Problem requirements
Show the lines below that contain the string "page".

(Dataset records)
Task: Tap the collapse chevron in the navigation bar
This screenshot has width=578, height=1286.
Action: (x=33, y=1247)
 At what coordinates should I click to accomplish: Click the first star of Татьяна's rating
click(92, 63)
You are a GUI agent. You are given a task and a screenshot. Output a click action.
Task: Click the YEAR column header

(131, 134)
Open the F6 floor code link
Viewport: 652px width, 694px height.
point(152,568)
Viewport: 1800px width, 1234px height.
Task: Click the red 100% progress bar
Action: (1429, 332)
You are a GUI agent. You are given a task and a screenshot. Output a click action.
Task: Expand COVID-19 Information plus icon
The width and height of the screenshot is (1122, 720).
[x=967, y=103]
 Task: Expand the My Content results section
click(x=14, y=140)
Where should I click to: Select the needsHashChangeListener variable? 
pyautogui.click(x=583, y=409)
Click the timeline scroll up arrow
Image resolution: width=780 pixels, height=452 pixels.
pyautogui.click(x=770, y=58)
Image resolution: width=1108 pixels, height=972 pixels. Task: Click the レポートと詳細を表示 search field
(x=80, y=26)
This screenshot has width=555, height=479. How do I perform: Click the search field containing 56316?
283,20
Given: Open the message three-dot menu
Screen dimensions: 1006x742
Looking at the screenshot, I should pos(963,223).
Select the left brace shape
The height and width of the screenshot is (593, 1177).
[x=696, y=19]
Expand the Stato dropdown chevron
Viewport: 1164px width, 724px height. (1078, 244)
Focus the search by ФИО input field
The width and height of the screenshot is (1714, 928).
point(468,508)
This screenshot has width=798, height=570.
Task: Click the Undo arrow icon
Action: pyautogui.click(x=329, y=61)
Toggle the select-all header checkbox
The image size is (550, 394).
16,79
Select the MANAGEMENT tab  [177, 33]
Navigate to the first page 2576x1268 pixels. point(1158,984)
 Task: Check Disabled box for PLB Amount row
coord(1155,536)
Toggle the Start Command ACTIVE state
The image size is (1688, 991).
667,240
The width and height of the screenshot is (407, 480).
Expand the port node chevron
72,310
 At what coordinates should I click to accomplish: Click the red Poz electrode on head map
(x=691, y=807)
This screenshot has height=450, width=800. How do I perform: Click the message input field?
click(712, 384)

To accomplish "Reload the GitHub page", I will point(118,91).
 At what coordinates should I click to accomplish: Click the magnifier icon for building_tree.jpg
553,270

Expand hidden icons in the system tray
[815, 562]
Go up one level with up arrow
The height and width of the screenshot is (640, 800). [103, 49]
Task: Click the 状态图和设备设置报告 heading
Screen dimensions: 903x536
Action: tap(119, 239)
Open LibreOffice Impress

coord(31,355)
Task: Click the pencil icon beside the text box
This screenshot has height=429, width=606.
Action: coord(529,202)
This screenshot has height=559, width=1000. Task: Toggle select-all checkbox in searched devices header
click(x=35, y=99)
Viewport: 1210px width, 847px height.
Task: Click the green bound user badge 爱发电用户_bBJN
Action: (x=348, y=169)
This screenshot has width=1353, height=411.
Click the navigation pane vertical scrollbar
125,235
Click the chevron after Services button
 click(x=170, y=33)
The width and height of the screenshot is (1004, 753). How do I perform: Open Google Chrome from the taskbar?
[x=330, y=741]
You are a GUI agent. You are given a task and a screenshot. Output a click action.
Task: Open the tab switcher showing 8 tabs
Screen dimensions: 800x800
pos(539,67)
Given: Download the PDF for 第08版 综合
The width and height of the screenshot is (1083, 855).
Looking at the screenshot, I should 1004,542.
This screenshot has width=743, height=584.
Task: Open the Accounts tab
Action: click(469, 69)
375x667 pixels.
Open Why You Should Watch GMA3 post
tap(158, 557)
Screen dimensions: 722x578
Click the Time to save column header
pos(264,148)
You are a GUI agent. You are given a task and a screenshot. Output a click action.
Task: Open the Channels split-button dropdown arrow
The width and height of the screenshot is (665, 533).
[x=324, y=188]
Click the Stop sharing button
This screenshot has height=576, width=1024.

Exercise response
Navigate to the first page 2576x1268 pixels. point(1158,984)
To accomplish "Reload the GitHub page", I will point(118,91).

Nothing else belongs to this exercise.